Look for a camera which has preset shoot modes. Generally all cameras are coming with atleast 6 or more such modes viz. Auto mode, Action mode, Snow mode, Landscape mode, Macro mode, Night mode, Portrait mode, Panorama mode, soft snap mode etc. These presets adjust the level of exposure of light and color. They are very handy for quick shots. Make sure this preset modes are there in your camera. 

*Video recording *

Many digital cameras can record video with audio too. They generally record in MPEG video format. If you don't own a handy cam, then this feature adds a great value to your digicam. Some cameras record video for some period only like a 30 seconds clip. These are useless and better to stay from these models. Make sure you get a camera with continuous recording of video and audio. The length of video shoot depends upon the amount of memory space in the memory card. 

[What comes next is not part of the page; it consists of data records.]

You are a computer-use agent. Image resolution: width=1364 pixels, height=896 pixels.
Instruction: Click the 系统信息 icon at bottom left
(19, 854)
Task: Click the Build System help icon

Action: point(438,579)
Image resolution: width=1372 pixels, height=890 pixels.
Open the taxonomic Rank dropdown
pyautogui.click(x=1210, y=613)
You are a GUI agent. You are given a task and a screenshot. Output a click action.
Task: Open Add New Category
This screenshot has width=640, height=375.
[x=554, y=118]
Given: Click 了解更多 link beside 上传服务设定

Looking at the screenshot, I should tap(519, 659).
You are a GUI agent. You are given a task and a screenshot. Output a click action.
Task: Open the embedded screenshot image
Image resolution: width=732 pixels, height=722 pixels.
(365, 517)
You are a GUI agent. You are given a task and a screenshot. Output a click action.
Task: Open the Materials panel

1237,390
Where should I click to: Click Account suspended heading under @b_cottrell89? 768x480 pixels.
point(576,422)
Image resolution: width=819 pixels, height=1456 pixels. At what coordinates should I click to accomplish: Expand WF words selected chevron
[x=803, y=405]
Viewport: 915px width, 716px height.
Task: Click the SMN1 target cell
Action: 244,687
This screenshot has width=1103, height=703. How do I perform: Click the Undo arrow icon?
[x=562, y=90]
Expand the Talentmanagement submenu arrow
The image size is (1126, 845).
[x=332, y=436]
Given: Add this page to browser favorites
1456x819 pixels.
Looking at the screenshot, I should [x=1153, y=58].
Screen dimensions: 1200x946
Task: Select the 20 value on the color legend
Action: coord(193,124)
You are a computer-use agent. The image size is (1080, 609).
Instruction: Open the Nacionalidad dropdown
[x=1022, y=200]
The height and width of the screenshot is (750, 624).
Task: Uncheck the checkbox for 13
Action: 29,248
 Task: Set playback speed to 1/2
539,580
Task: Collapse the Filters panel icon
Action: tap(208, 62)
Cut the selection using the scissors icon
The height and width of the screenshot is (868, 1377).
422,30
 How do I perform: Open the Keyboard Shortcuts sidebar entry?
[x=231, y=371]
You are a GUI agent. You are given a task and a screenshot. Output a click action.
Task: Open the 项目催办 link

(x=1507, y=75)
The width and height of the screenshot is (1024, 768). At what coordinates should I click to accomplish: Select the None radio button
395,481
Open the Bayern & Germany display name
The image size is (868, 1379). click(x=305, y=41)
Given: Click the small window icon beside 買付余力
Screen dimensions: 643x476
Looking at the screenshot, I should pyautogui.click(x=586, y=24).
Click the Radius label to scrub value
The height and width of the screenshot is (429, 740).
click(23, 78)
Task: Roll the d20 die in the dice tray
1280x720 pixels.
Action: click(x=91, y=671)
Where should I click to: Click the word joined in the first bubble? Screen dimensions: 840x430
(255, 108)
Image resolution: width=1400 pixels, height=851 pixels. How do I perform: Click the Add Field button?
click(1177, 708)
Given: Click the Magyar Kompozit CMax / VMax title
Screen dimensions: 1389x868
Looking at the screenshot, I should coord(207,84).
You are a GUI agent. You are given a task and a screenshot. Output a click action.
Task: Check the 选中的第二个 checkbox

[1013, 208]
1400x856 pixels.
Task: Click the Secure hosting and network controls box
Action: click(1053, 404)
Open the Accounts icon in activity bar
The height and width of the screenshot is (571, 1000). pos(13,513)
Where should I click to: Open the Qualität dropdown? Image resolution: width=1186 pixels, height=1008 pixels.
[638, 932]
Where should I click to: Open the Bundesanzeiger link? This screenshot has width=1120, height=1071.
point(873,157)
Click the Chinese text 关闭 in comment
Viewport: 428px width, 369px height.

Most of the models won't allow you to use zoom during the video shoot. But now-a-days, manufacturers are including this feature too. Zoom in a video is essential, else the video is as dead as a dodo. So look for this feature too. There are some other features offered in some models like Music Playback, Wireless transfer, Editing in Camera, etc. This choice is left to you to decide and should not be a major hurdle to decide your Digicam

_Happy Shopping!_


----------



## BBThumbHealer (Jun 3, 2007)

thnx Kiran ...really useful tutorial !


----------



## 47shailesh (Jun 3, 2007)

*www.dpreview.com/ 
*www.dcresource.com/
is the site that i had preffered and other should as it not only has guidelines to buy but a long list of Feedback,Reviews and comparison with other models.. It also includes Expert rwviews.. So better hop there if u try to buy DC.


----------



## VideoEditingIndia (Jun 3, 2007)

Nice. If I am not Spamming, my article may also helpful to you:

*www.itportal.org/News/Guides/10_Things_to_know_before_buying_a_DIGITAL_CAMERA/


----------



## Kiran.dks (Jun 4, 2007)

BlackBerry7100g said:
			
		

> thnx Kiran ...really useful tutorial !



I appreciate the feedback.


----------



## Kiran.dks (Jun 12, 2007)

Finally images added!


----------